Yohana Marra / @yohanamarra

Caracas. “Últimamente salgo de mi casa con miedo de que no voy a volver por como está la situación”. Ser policía le cambió la vida a Enio González, inspector jefe de la Policía del Municipio Sucre.

Los motivos le sobran, pues desde hace algunos años los funcionarios son el blanco favorito de los malandros y por eso, en sus 22 años de experiencia, trata lo menos posible de reflejar que es policía aunque es obvio.

“Siento que no voy a volver a casa por simplemente tener un arma o una moto, ya muchos saben mi oficio”, dijo.

Afortunadamente en todos los añales que lleva trabajando nunca lo han herido, e intenta actuar lo más responsable posible y con mucho cuidado. Sin embargo, con el buen humor que lo caracteriza detrás de ese uniforme que le dobla el cuerpo, bromeó acerca de que ha tenido suerte para salvarse o ha sido muy cobarde y se esconde. No es así.

 A tiempo completo

Tomó un antigripal que le dio un compañero para calmar el malestar que tenía en el cuerpo y la nariz, mientras su mente estaba dividida entre sus quehaceres y una de sus hijas enferma en la clínica.

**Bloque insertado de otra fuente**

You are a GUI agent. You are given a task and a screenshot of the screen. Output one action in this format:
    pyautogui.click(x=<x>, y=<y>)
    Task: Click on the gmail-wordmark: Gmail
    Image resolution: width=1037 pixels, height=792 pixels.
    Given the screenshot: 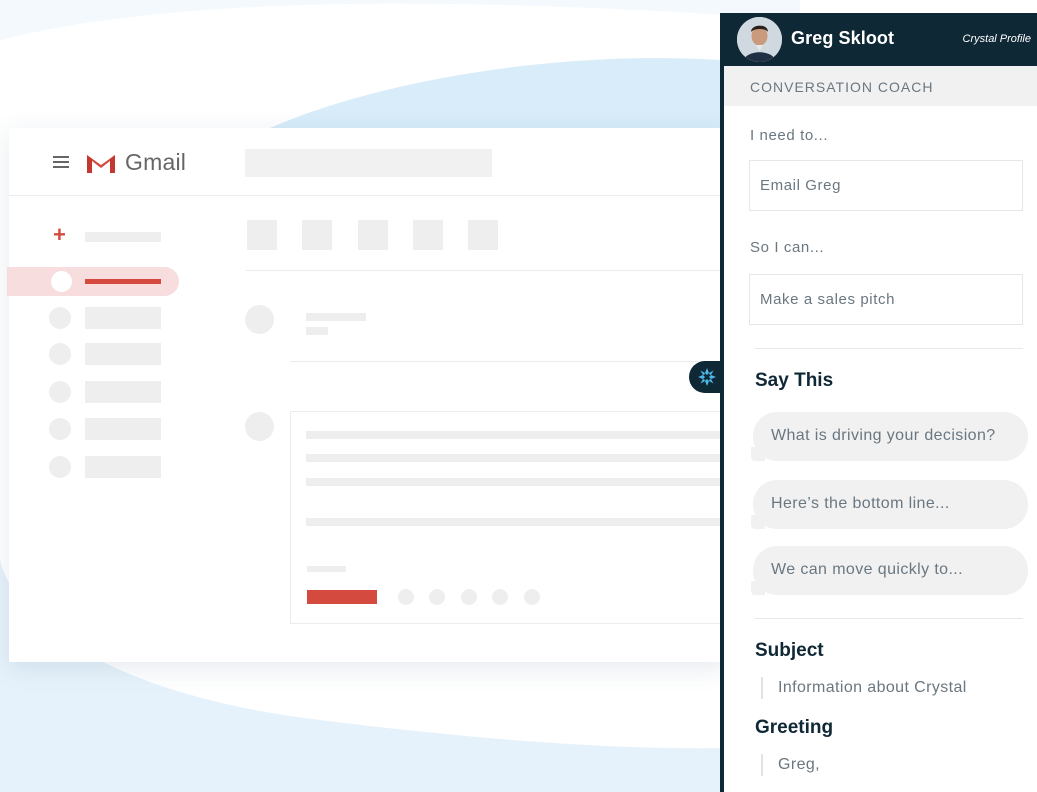 What is the action you would take?
    pyautogui.click(x=156, y=162)
    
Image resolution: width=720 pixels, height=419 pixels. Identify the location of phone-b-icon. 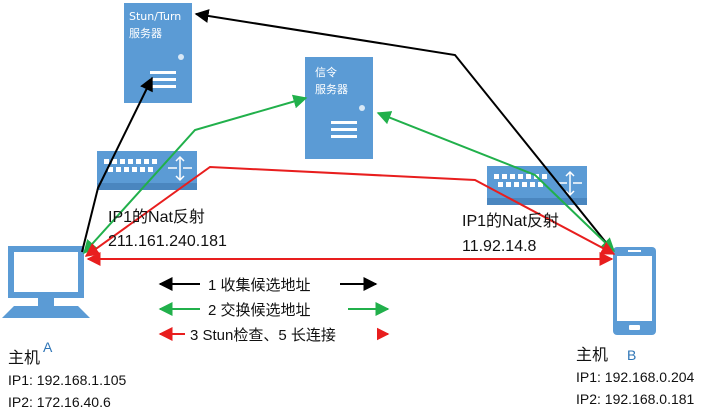
(634, 291).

Con todo y eso, a las 7:00 am estuvo como un clavel en la sede de Polisucre aunque se durmió de madrugada.

Aseguró que sabe su hora de entrada pero no la de salida, siempre es en la noche. “Ser policía es un compromiso, te debes más a la sociedad que a tu familia. Estas expuesto a dar la vida por alguien que no conoces, desde lo más simple como ayudar a un gatico hasta enfrentarte a un delincuente”.

Lee también
Asesinaron a taxista que viajó a Caracas a buscar a un cliente

Lamentó que por un policía paguen todos y sean mal vistos. Aseguró que la gente no está acostumbrada a que un funcionario los trate con respeto, por eso se sorprenden con él y hasta le han dado las gracias por su educación o disculpado por saltarle de mala manera al principio.

“Hay compañeros que ensucian nuestro trabajo, más de 75% somos profesionales. Quien ejerce una profesión es porque realmente le gusta, esta es una tan digna como cualquiera. A nosotros más que darnos reconocimientos, nos dan críticas”, soltó.

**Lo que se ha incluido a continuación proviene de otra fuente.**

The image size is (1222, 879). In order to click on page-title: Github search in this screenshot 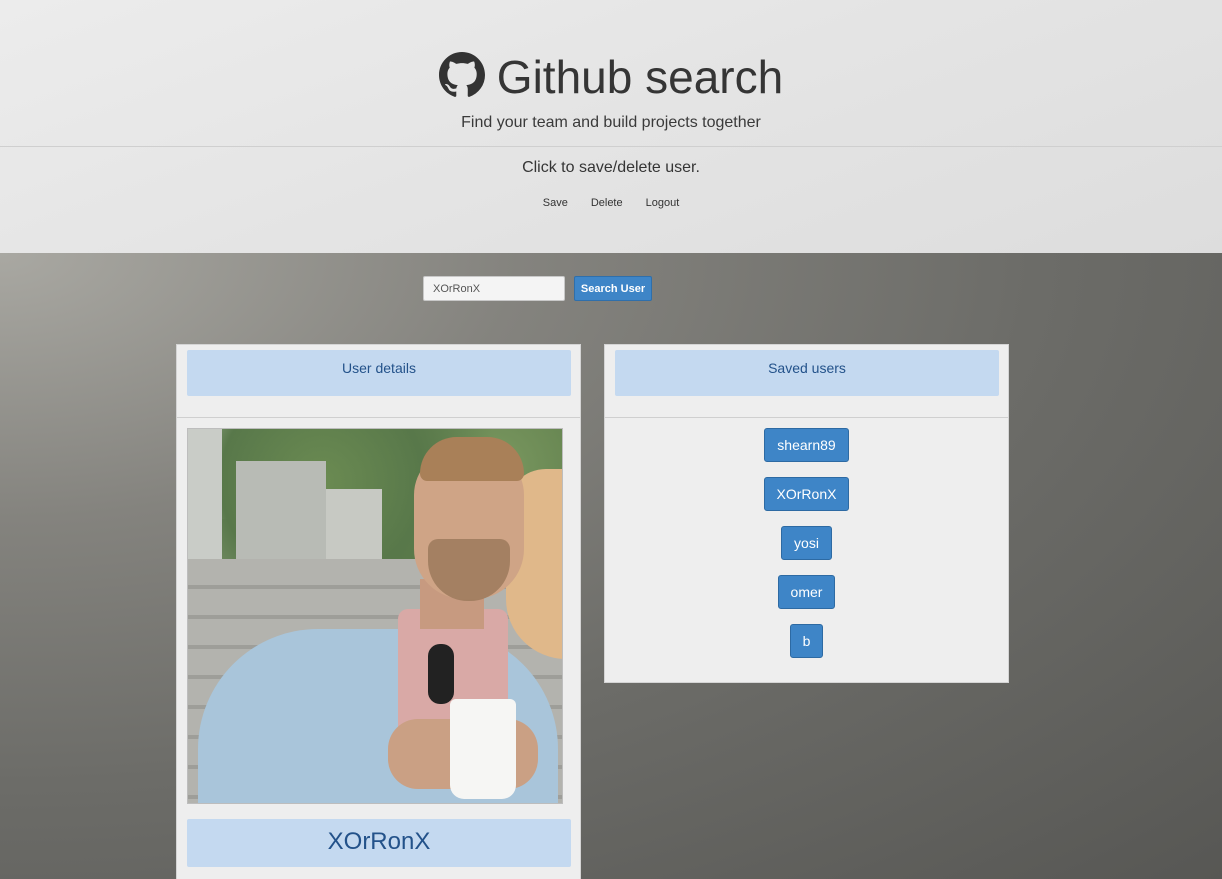, I will do `click(640, 77)`.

Desde muchacho sabía lo que quería estudiar, empezó en la Academia Militar pero se decepcionó así que fue a parar en la Dirección General Sectorial de los Servicios de Inteligencia y Prevención (Disip, ahora Sebin) por unos meses, saltó a la Policía del Municipio El Hatillo pero no se halló, así que paró en Polisucre y encontró lo que quería, por eso lleva 17 años portando ese uniforme.

Espera que cada uniformado se convierta en una mano amiga para el ciudadano, que la política no empañe su desempeño y sean tratados con respeto.